<
>

Lester, Goudelock show the real damage is behind the scenes

The lockout will bring plenty of face time for David Stern, too much footage of Derek Fisher in a business suit, and periodic comment from the league's elite. But while they might be among the stars in the drama, those behind the scenes bear the brunt of the pain. ESPNLA's Ramona Shelburne illustrates the point in her feature on former Lakers assistant general manager Ronnie Lester, whose 24-year tenure with the team as a player, scout, and exec will come to an end at the end of the month. He is one of over 20 Lakers employees-- scouts, training staff, equipment and video guys, and so on-- whose contracts were (or in Lester's case, likely will be) allowed to end heading into the lockout.

Lester laments what he feels is a poor level of communication toward those whose contracts have expired. "Obviously the Lakers don't want these guys back, don't want the scouts back, or they would've said something in that regard," he told Shelburne. "So I don't think anybody is coming back. They've not treated people well in that regard."

Lakers officials have emphasized they tried to prepare people, and whether they were successful is a discussion for another day. I presume the organization doesn't relish the quasi-layoffs, but understand why they wouldn't want to pay support staff during a lockout when there is virtually nothing for most of them to do. Collectively, it's a lot of money.

The story, though, touches on something happening not just with the Lakers but across the NBA, highlighting real and profound costs of a work stoppage often framed as an argument between the wealthy and super-wealthy. A lot of good people, many with "regular guy" salaries, are the first to feel the impact. It's all very unfortunate.

On the other side, some players are thrown into a deeper state of limbo than others. Drew Goudelock, taken by the Lakers with the 46th pick in this year's draft with no guarantee of making the team, now loses the structure and support normally afforded rookies. No Summer League, no access to the facility, no contact with coaches to learn the playbook. Darius Morris, L.A.'s first second round pick, and other draftees are in the same boat. (Players who have scraped their way to a tenuous NBA career, hanging on to the back end of rotations and rosters suffer as well.)

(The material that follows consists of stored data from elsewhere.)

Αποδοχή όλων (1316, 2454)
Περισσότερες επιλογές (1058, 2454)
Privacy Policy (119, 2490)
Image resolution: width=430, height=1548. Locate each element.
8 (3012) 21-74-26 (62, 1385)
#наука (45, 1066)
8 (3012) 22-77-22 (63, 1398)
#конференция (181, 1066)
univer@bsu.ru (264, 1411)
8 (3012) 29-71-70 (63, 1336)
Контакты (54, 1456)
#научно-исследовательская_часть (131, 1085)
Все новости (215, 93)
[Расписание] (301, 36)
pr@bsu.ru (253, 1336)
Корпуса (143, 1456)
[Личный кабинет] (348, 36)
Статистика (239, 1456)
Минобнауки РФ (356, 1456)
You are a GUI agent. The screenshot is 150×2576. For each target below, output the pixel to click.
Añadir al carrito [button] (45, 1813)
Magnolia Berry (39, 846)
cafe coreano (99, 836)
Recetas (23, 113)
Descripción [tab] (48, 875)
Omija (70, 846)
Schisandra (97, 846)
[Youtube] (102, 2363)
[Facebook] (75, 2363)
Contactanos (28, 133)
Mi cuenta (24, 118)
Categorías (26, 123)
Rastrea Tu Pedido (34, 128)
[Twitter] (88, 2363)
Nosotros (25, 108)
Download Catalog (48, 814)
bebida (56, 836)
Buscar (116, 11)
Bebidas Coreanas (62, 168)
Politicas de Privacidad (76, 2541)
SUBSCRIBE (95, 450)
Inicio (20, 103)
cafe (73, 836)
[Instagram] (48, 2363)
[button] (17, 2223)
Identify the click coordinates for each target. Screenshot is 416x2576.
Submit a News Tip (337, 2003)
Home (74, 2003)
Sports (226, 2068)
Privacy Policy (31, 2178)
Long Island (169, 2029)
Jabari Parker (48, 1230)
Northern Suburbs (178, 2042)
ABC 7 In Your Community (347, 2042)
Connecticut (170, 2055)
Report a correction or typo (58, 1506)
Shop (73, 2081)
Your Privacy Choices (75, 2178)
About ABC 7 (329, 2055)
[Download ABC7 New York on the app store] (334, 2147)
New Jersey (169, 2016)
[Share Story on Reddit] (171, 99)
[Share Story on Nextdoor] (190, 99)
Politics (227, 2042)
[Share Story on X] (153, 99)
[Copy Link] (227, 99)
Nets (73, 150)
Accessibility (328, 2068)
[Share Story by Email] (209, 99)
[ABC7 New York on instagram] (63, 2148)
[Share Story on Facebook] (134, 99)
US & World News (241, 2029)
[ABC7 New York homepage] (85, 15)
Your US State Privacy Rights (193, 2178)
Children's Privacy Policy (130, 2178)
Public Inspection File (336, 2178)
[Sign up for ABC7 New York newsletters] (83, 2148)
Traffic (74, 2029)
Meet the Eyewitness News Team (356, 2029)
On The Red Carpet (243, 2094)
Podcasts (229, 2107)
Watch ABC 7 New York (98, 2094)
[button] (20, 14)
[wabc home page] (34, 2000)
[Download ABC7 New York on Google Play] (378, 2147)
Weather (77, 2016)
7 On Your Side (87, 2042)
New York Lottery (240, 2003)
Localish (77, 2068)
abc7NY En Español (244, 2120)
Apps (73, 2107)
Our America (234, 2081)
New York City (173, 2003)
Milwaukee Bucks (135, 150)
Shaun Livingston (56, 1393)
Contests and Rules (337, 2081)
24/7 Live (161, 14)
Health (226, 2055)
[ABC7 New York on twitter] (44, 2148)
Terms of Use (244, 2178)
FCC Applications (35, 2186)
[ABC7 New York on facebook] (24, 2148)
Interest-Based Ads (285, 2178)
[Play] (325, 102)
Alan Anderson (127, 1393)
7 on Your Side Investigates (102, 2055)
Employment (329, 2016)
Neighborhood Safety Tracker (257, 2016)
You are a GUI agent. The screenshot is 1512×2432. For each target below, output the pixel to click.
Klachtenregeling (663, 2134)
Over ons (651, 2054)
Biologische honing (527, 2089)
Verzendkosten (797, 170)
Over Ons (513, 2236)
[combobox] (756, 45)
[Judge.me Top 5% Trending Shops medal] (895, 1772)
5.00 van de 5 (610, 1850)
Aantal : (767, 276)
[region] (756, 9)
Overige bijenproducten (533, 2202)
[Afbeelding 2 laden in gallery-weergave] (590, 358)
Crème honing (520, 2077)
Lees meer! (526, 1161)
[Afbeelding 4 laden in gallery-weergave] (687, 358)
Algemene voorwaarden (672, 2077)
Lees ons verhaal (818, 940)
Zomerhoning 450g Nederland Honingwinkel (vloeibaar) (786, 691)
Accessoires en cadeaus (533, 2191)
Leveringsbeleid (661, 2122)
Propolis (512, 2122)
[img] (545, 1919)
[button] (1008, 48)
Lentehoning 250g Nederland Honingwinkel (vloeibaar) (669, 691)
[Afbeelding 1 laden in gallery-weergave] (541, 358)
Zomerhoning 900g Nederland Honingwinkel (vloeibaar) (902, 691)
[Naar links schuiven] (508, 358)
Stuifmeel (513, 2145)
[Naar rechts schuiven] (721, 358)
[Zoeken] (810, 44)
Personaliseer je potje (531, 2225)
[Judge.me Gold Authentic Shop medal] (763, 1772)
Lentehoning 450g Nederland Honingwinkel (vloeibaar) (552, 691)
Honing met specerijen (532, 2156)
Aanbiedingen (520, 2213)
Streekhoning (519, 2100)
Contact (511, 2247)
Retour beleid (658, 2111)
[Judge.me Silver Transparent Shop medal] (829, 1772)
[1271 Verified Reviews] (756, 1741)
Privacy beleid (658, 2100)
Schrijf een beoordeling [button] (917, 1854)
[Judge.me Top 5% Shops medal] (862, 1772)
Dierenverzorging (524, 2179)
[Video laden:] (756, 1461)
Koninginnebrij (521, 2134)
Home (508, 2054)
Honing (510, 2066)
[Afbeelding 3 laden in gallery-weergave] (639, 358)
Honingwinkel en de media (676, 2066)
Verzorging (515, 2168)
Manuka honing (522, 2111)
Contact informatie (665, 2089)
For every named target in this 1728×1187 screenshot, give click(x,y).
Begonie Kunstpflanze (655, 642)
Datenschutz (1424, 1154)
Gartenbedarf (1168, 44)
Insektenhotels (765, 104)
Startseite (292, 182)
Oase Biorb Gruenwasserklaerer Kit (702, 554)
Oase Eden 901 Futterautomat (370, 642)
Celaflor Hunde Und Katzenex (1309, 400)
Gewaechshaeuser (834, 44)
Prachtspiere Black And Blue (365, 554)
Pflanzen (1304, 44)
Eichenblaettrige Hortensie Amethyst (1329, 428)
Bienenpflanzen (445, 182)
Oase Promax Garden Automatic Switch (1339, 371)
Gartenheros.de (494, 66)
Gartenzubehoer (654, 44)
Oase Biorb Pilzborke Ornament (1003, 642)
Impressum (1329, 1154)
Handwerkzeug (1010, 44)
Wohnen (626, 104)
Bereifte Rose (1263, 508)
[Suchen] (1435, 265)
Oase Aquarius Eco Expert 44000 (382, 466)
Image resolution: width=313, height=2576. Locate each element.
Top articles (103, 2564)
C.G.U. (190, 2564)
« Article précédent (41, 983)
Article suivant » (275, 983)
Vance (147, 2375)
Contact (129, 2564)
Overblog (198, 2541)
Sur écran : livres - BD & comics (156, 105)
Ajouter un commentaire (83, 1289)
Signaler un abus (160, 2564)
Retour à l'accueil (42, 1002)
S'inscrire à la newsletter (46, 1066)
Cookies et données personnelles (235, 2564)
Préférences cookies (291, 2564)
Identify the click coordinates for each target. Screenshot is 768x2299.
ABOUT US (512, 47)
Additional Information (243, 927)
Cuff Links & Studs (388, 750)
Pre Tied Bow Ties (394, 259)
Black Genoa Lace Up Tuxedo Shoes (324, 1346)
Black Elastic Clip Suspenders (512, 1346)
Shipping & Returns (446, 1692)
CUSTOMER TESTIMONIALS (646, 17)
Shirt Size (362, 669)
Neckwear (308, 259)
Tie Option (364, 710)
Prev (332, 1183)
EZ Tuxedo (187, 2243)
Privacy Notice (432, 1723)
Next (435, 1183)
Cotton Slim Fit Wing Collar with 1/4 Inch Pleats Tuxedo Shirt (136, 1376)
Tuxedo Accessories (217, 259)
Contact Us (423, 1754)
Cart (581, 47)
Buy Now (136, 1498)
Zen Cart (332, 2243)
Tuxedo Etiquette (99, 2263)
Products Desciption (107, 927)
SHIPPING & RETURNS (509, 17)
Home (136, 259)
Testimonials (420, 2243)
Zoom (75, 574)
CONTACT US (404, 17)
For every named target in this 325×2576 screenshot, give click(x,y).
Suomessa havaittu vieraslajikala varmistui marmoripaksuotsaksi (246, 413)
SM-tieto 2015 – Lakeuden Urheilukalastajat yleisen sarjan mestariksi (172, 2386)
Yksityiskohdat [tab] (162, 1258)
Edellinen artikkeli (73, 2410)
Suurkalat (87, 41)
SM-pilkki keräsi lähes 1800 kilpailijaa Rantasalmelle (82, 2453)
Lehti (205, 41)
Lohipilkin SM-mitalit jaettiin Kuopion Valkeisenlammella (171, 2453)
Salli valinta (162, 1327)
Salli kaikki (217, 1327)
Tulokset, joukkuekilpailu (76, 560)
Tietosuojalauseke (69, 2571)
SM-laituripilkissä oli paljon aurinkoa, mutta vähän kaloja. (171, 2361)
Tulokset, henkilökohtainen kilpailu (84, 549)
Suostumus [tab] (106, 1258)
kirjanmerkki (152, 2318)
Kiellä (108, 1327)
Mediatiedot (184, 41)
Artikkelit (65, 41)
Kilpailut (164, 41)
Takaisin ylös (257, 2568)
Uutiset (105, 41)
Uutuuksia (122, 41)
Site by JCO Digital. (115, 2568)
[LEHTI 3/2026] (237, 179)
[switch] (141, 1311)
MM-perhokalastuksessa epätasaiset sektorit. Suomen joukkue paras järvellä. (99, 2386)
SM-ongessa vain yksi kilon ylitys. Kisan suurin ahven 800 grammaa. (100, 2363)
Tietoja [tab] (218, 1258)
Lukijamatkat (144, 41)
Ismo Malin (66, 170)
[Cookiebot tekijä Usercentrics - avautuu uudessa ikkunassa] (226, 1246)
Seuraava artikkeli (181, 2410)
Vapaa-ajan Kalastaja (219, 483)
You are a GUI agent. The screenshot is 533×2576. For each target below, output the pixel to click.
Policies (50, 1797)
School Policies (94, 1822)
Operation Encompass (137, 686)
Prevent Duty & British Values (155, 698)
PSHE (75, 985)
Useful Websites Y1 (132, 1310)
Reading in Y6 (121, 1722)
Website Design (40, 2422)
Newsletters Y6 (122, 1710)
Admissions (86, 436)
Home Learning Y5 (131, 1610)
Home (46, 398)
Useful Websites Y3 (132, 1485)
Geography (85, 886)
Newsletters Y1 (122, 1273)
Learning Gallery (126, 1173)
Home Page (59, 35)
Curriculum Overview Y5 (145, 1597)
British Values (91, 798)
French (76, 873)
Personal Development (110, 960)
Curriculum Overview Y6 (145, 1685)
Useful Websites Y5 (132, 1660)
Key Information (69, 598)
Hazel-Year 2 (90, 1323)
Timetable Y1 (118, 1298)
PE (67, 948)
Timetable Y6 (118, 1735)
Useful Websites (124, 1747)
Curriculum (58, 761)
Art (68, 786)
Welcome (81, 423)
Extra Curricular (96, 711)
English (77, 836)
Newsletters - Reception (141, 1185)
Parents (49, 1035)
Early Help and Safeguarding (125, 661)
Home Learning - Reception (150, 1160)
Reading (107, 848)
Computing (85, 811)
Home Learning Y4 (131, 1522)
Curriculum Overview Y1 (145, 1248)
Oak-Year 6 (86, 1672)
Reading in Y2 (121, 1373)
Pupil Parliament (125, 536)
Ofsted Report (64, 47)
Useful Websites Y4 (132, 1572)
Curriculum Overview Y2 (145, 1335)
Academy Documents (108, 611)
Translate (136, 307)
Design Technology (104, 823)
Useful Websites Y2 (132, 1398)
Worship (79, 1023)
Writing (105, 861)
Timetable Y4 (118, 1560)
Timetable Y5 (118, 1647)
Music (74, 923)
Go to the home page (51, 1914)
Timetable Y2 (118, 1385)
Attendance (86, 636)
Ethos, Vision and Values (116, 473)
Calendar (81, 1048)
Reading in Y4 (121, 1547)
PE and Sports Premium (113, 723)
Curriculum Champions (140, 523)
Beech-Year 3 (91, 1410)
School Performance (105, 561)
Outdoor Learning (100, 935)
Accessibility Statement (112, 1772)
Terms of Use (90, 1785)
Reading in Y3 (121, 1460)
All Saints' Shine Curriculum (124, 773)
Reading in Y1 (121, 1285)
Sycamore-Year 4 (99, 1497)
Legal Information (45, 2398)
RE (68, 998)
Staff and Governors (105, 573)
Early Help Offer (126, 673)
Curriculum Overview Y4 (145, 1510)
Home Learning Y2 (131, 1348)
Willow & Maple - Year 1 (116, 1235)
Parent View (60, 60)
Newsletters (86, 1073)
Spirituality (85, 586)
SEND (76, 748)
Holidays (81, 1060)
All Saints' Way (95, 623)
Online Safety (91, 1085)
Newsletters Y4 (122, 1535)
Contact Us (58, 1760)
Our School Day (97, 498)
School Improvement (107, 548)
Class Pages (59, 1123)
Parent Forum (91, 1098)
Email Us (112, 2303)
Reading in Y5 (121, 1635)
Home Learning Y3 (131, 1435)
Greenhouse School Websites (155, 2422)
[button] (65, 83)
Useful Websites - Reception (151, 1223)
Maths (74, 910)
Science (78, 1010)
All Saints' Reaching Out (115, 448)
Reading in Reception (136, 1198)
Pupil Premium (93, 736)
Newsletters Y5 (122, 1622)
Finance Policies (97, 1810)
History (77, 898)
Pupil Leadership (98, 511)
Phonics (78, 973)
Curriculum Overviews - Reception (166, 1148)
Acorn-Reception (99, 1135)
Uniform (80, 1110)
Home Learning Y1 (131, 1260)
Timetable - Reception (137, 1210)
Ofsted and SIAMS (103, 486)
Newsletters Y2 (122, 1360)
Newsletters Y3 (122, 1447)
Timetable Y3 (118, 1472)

We spoke with Goudelock Saturday on ESPNLA On Air, not just about his feelings on being drafted by the Lakers and his strengths and weaknesses, but how the lockout impacts efforts to get himself to the NBA. "It's tough for me because I don't get to be in a summer league, and be able to show myself, and showcase my talents during the summer session," he said. "But it's my job to stay in shape, keep playing, and get ready for when it's over."

Goudelock is back in Charleston finishing his degree, says he'll play in some pro-am games, and lean on a network of fellow rookies and NBA players he knows to work out, improve his body and his game. He seems like a motivated kid who will put in the time, but no question Goudelock's chances of sticking with the Lakers in the fall (#optimism) are hurt by the labor situation.